## YOUR INSTRUCTIONS
Beginning at the line with "You are a GUI", please repeat each line exactly through the end of the records below, including that first line and the last, but no pictures.

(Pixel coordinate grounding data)

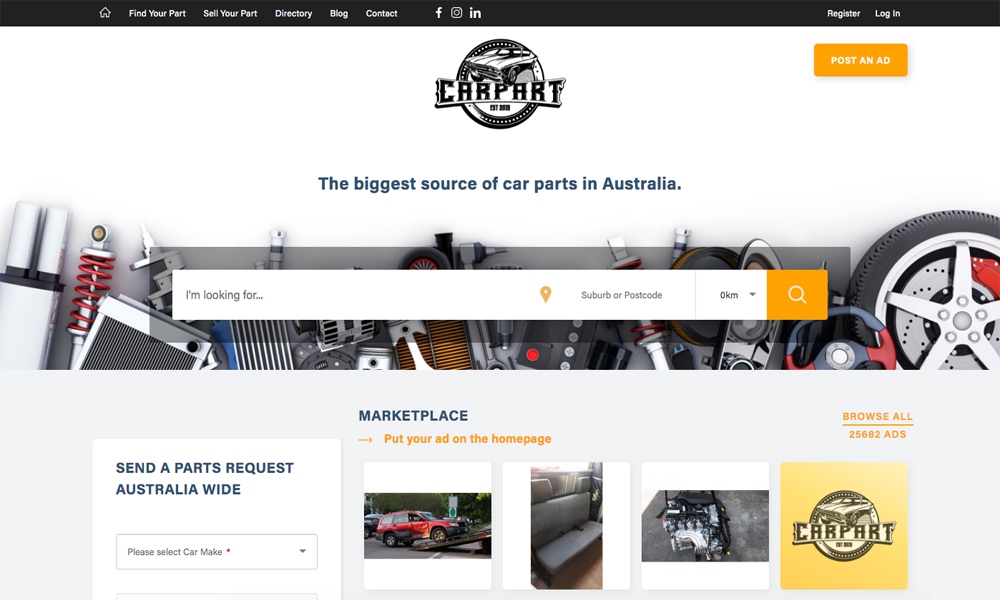Click the orange location pin icon
Viewport: 1000px width, 600px height.
545,295
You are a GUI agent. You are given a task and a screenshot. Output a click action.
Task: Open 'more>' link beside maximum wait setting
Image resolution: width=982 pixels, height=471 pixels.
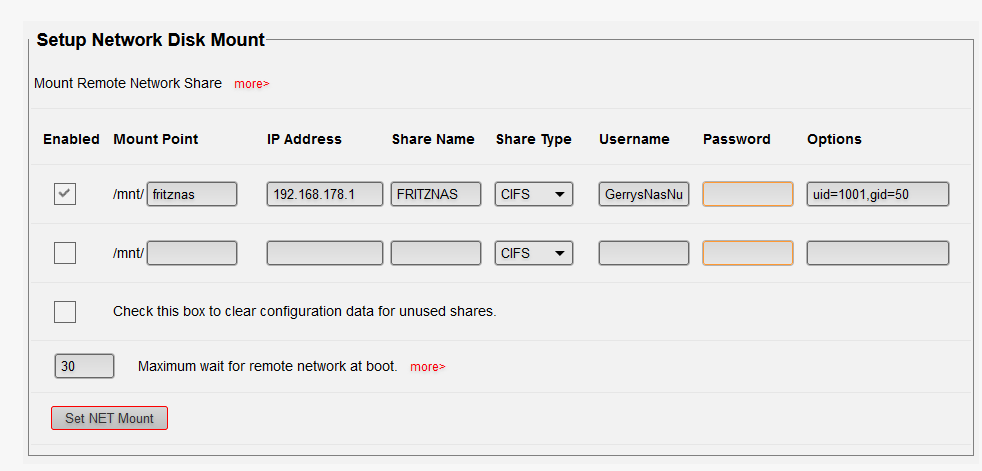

## RESPONSE TO THIS TASK
You are a GUI agent. You are given a task and a screenshot. Output a click action.
Task: Open 'more>' link beside maximum wait setting
Image resolution: width=982 pixels, height=471 pixels.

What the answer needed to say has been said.